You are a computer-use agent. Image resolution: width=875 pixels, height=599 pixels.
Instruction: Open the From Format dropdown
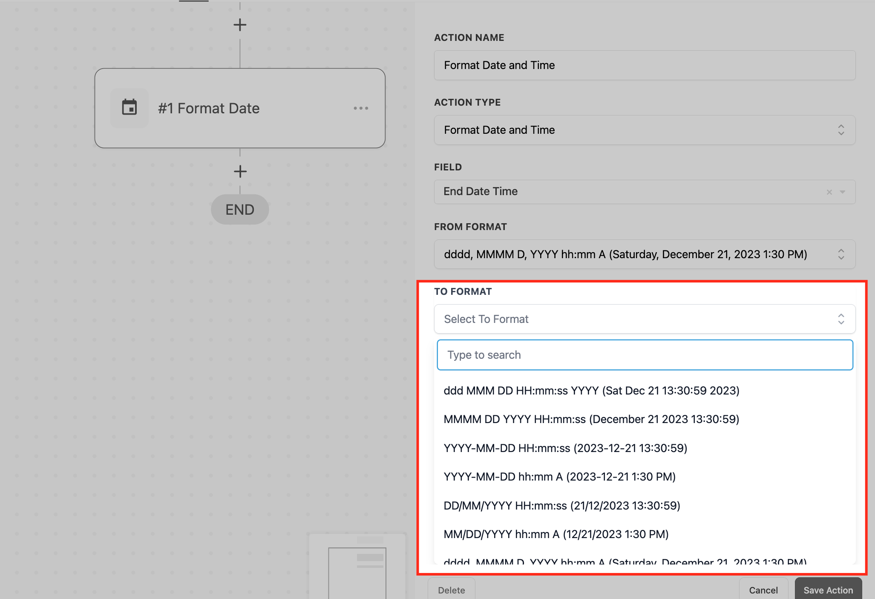click(644, 254)
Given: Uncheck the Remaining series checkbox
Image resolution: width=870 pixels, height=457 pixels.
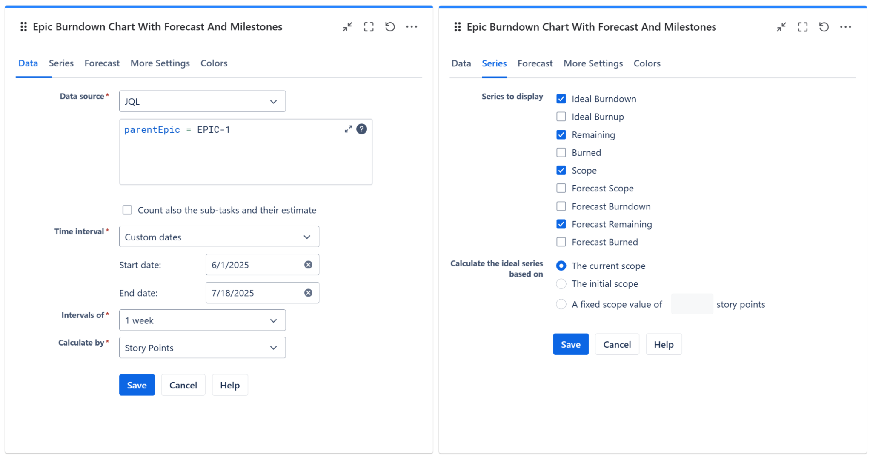Looking at the screenshot, I should 561,134.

**PROBLEM:**
Only the lines from the one with "Image resolution: width=870" through the end of the listing above should be output, exactly as written and with no pictures.

**RESPONSE TO THE EXERCISE:**
Image resolution: width=870 pixels, height=457 pixels.
Looking at the screenshot, I should 561,134.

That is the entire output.